The grass needs to be cut every so often and the various cabins — which patrons use when the fishing camp is in operation — need to be maintained. The fishing camp is not in operation this year, a drastic change from most years; typically, the camp is busy during the summer months, with people beginning to call in March and booking cabins and rent boats to go fishing and sight-seeing.

These days there seem to be few families that have a trapline. That wasn’t always the case, noted Chief Tammy Cook-Searson. It was as recently as the early-1980s, she said, “when everybody had a trapline, everybody would go out to the traplines. Everybody had a cabin. Everybody had a way to get out to the land.

“But I think it’s important for us to continue that lifestyle, to teach the importance of getting out on the land, learning how to do stuff on the land, and living out at the trapline, living out on the land and having that connection to the land. Because the land is connected to our language, and the importance of passing on our language and our culture, and traditional values, that way of living. It just connects us as families when we’re living out there.”

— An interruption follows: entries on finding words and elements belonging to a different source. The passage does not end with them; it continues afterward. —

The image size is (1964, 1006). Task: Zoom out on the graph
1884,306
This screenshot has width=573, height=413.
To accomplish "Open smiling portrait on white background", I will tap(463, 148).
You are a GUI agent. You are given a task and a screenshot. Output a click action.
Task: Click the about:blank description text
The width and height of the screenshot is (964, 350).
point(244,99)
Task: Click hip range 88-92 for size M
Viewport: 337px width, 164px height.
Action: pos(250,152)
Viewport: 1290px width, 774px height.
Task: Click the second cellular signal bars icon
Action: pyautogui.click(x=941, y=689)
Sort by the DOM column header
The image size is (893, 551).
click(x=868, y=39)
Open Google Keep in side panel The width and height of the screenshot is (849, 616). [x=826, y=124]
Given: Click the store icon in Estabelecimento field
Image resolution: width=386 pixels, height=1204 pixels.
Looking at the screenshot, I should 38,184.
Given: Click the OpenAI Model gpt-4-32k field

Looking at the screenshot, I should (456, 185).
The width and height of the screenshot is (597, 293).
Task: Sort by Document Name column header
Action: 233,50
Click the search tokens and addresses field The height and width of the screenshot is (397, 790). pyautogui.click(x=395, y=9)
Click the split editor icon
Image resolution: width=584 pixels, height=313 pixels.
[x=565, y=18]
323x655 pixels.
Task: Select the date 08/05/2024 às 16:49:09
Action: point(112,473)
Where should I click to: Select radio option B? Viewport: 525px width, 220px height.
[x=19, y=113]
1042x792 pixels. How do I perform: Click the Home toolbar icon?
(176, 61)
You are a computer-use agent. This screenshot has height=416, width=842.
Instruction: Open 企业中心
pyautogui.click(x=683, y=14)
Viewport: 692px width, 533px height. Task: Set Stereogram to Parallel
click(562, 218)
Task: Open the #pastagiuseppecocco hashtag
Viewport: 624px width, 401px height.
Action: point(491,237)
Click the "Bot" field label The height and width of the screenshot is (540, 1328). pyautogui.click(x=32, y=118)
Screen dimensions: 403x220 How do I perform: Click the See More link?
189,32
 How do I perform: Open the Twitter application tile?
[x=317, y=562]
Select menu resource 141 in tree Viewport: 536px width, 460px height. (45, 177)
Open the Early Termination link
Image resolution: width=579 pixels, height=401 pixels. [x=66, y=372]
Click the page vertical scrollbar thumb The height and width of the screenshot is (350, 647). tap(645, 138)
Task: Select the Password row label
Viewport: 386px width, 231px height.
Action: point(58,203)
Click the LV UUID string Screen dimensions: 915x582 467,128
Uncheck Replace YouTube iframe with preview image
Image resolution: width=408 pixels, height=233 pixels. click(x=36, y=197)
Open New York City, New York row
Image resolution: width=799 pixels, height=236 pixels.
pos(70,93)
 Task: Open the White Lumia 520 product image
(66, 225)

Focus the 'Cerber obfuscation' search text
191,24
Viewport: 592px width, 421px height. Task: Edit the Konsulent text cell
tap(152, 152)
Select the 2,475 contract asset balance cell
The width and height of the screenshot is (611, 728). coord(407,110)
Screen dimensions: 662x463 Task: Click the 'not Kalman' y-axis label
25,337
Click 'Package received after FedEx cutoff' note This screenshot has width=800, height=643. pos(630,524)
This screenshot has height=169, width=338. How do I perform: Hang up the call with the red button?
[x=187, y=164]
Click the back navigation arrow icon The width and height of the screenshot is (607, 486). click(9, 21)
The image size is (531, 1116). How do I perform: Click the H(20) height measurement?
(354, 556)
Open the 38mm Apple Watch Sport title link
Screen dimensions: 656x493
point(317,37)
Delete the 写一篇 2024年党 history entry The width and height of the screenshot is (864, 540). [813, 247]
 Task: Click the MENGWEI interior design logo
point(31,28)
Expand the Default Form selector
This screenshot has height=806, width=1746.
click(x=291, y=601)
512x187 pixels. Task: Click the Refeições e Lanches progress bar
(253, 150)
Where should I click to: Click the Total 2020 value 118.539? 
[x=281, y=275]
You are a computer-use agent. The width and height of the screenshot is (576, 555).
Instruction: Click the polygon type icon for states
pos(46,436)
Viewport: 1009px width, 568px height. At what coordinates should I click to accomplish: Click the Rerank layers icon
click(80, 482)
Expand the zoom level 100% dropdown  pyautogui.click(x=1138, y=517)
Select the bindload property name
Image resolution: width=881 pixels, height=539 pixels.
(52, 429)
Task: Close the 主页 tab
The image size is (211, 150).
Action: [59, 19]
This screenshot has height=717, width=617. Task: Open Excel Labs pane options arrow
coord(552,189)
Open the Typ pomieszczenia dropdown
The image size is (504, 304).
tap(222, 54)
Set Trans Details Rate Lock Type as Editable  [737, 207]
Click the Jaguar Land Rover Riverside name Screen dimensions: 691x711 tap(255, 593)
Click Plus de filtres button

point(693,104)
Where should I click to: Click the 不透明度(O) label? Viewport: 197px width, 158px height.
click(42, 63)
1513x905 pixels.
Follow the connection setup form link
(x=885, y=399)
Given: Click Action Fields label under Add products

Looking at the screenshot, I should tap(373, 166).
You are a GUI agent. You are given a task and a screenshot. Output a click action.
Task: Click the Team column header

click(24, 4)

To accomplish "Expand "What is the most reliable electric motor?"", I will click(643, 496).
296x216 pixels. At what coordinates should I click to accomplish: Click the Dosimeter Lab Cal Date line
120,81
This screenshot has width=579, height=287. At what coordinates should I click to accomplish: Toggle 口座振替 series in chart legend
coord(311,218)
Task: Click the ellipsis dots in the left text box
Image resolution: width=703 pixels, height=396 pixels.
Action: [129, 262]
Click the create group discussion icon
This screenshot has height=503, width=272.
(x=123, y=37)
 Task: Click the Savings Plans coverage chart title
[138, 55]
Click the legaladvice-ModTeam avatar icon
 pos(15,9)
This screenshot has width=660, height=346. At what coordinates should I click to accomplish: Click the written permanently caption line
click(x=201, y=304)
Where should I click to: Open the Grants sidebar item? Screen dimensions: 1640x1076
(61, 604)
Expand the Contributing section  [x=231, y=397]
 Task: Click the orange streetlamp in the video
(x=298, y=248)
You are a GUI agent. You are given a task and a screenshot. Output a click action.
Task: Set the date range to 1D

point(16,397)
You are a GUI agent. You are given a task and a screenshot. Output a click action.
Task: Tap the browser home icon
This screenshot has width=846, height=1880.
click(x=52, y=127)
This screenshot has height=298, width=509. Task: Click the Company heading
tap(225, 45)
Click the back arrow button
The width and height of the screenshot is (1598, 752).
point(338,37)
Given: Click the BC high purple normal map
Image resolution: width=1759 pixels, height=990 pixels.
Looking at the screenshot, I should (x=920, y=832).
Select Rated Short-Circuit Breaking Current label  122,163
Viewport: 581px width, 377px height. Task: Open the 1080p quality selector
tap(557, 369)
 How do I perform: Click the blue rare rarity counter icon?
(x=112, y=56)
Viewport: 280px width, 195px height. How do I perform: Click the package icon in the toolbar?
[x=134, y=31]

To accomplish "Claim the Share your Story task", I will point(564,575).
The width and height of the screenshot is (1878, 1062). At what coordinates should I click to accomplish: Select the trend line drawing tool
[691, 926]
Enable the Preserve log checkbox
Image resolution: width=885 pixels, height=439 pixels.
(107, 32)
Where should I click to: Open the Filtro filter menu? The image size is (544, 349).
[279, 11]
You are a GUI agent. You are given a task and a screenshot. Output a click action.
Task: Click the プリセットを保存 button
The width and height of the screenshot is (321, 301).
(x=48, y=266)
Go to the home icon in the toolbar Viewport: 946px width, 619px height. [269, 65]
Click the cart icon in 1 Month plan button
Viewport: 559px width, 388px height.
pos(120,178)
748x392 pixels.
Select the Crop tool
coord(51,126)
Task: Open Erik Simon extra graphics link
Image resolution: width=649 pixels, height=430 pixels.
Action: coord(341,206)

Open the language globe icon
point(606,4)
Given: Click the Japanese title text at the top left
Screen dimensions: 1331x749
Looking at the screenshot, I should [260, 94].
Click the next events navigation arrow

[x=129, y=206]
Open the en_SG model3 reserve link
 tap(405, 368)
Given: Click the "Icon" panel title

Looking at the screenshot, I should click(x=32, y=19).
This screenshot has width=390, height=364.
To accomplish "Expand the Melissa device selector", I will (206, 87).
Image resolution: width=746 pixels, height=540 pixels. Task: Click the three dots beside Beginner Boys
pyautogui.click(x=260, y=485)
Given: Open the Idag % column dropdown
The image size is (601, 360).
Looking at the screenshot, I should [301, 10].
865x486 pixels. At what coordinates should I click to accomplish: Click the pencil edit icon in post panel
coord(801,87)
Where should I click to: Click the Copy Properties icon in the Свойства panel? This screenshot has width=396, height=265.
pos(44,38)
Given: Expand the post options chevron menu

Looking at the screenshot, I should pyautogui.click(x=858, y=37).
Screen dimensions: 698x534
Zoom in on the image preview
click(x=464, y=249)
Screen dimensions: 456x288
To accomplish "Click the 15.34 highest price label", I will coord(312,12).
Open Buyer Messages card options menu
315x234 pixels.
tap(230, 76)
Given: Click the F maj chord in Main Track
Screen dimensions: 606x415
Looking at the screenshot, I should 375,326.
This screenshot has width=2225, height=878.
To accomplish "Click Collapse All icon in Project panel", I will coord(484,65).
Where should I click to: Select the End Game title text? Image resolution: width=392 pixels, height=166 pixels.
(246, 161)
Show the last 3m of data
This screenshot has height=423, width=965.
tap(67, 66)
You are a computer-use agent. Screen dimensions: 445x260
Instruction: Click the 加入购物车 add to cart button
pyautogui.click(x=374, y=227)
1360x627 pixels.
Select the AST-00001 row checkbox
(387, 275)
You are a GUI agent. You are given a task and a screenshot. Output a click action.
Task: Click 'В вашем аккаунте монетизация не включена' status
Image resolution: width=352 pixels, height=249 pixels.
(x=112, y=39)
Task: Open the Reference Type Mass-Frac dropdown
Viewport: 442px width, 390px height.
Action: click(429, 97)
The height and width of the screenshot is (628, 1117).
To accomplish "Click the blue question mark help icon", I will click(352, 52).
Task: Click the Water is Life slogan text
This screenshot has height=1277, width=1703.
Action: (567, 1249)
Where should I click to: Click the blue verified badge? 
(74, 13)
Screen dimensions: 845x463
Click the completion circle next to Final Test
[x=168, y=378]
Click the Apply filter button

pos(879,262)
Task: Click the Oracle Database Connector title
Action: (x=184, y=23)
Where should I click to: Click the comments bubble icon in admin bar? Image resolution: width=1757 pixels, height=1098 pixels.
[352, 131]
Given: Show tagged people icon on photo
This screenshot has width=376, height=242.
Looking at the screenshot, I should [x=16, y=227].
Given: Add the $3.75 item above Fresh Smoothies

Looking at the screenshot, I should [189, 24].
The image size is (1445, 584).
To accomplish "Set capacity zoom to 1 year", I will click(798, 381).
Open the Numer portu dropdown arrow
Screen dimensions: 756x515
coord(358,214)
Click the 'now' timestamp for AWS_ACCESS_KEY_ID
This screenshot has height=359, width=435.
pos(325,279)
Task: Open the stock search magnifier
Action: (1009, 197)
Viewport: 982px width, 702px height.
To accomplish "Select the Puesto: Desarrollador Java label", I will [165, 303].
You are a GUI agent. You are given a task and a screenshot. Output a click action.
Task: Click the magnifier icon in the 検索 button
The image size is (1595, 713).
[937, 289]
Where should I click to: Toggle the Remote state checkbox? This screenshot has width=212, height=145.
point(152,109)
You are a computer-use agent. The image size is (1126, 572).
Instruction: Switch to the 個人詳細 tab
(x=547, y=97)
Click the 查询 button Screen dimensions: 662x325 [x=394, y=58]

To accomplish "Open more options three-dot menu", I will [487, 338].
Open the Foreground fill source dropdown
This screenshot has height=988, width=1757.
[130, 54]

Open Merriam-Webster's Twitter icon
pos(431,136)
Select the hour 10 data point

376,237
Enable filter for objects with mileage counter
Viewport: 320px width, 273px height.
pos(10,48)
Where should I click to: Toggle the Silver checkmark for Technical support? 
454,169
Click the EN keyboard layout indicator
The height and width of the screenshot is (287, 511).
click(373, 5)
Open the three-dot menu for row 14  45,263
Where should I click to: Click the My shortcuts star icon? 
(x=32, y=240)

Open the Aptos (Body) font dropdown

Getting a cellular signal isn’t always easy, which leaves plenty of time to visit, play games together and bond. It requires teamwork to trap or to carry a canoe through a portage. Plenty of ways to find those connections, McKenzie said.

Cook-Searson is fluent in Cree but her children speak only a few words. That, she says, is “something that as a mom, I need to teach my kids how to speak Cree … because the language is so connected to the land. And it’s so descriptive, too, our Cree language.

“It’s really important for us to get out there …  Like, just to get out on the land and feel that connection.”